Wednesday, November 21, 2007

Blowback

From Mobile Press-Register columnist Neal McCready today:
Nick Saban said he saw it coming.

How clairvoyant. I wish he'd said something. I would have caught the first flight to Las Vegas, taken the 24 points and laid a bundle on my alma mater.

While I would have listened, Saban's warning would have primarily fallen on deaf ears. Many Alabama fans, as the Crimson Tide's $32 million man is learning the hard way, have an aversion to the truth.
...
We've learned that despite the considerable hype and the worshipping adoration of his followers, Saban isn't some omnipotent football god who can reverse the fortunes of a struggling program merely by showing up. We've learned that despite the absurd comparisons to a coach from a bygone era, Saban can't take his and beat yours and then take yours and beat his.
...
For myriad reasons, the regional and national college football landscapes have permanently changed. Alabama, like many other programs around the country and in the SEC, is still wandering in the wilderness a bit, searching for a comfortable spot to settle down. Shoot the messenger if it makes you happy, but all the bullying in the world doesn't change the truth in the message.

Of course, the truth hurts sometimes, especially when you refuse to open your eyes to see it.
A bit of background is in order here. McCready, who attended Ole Miss and graduated from Louisiana-Monroe (back when it was Northeast Louisiana), hosted a drive-time sports call-in show on Mobile's WNSP radio up until last Wednesday, when he was unceremoniously fired by programming director Tim Camp.

In an email sent to other journalists afterwards, McCready said, "While the ownership of the station has not spoken to me about the situation, I was told that I wasn't pro-Alabama enough," and went on to say, "I knew some Alabama boosters down here who were advertisers on the station were applying pressure to the Johnson family [the owners of WNSP], who are huge Alabama fans and boosters in their own right."

Camp has denied that accusation, but admitted in the same breath that he was responding to advertiser complaints by firing McCready. WNSP has reportedly suppressed callers complaining about McCready's firing over the last week, and a number of other sports writers who'd previously done call-in work for WNSP's shows have resigned in protest.

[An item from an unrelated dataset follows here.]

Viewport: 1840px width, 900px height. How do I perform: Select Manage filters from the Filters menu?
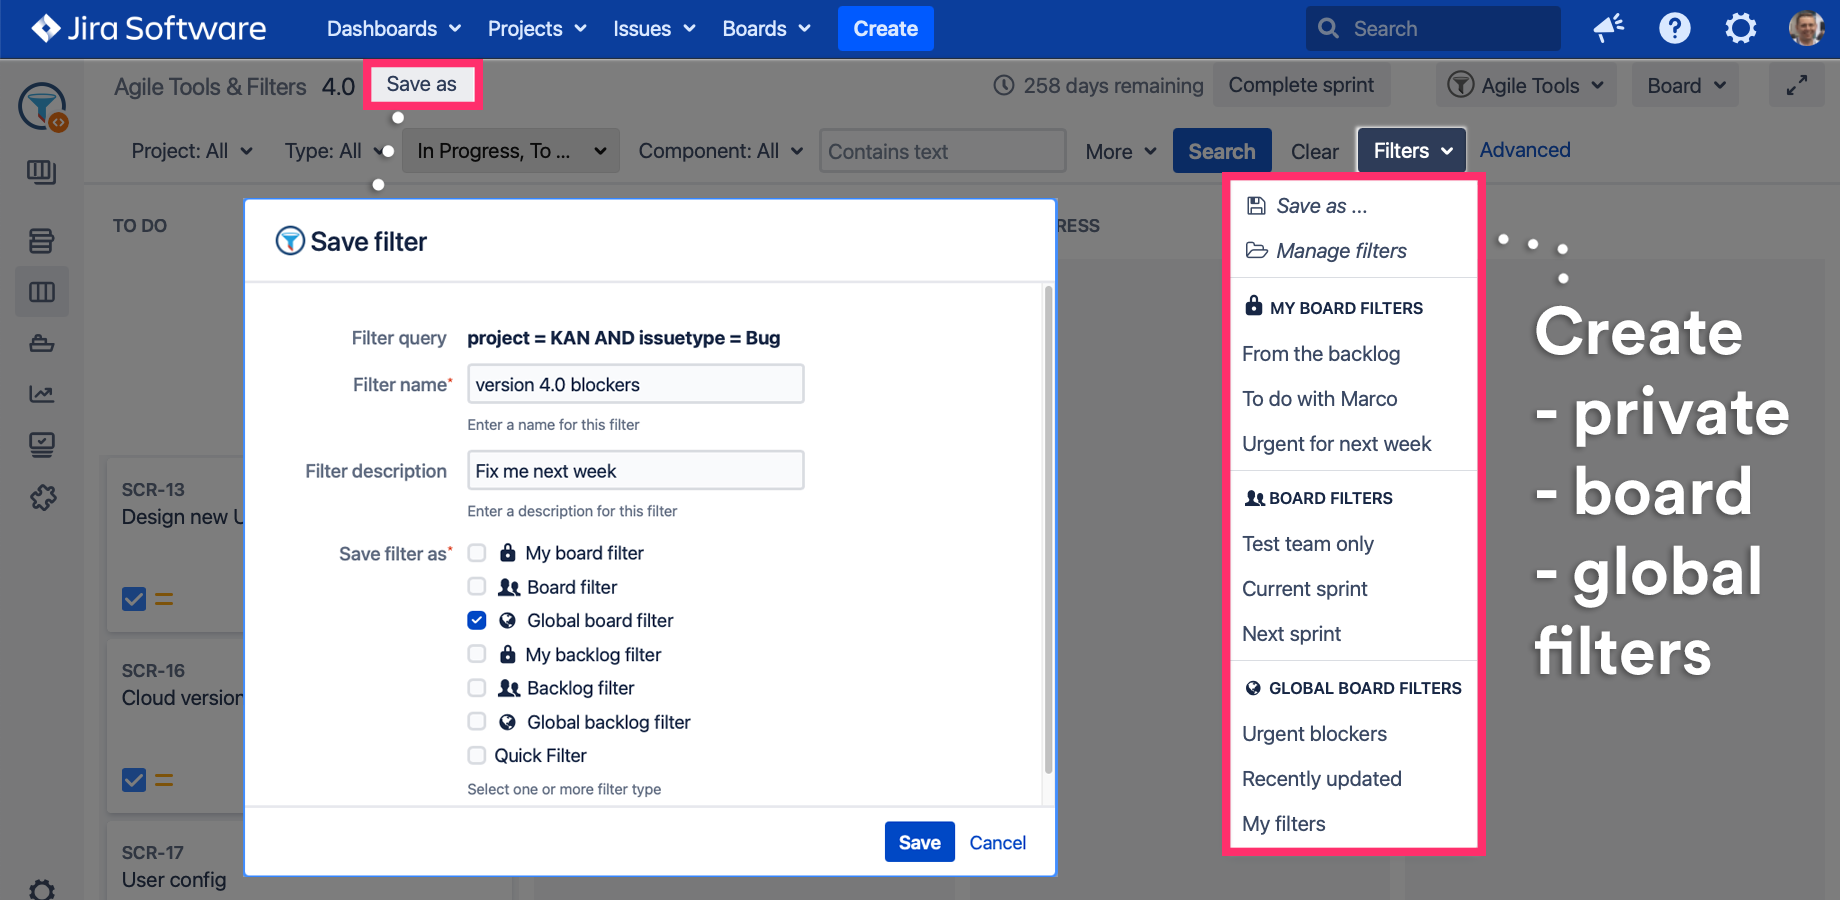[1340, 251]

The whole fracas is interesting for a couple of reasons. Number one, it illustrates the UAT fan base's weird insistence on having smoke blown up its collective hindquarters at all times, particularly by the local media. Second, it's a sign that the old red (neck) guard of boosters is actively trying to intimidate the media in Alabama, and specifically in Mobile (hmm, why there in particular, I wonder?).

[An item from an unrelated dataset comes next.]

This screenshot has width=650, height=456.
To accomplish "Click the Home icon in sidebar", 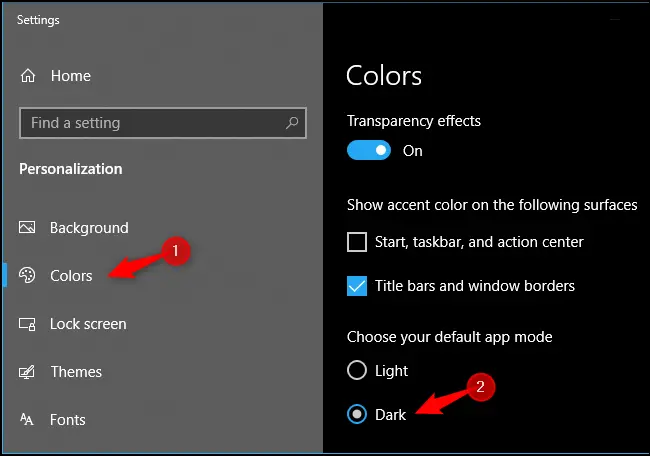I will (x=28, y=76).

If so, that kind of buffoonery certainly isn't new. For decades, negative stories about Alabama football were spiked before they could see print in the state papers. In 1991, I knew personally about one very damaging story regarding an Alabama player that a reporter for the Birmingham News had chapter and verse on--but it never saw print. That kind of thing Just Wasn't Done in the days when a very few people controlled an even smaller number of media outlets.

What the guys trying to bully McCready and his colleagues don't seem to understand, as McCready notes in a different context above, is that the world has changed. Leaning on a radio station owner or depending on a "friendly" sports editor or publisher won't kill a story in the 21st Century. And if you try the old bullying tactics these days, you're just going to draw attention to yourself and cause more trouble.

I thought all intelligent people knew that. Then again, we're not really talking about intelligent people here, are we?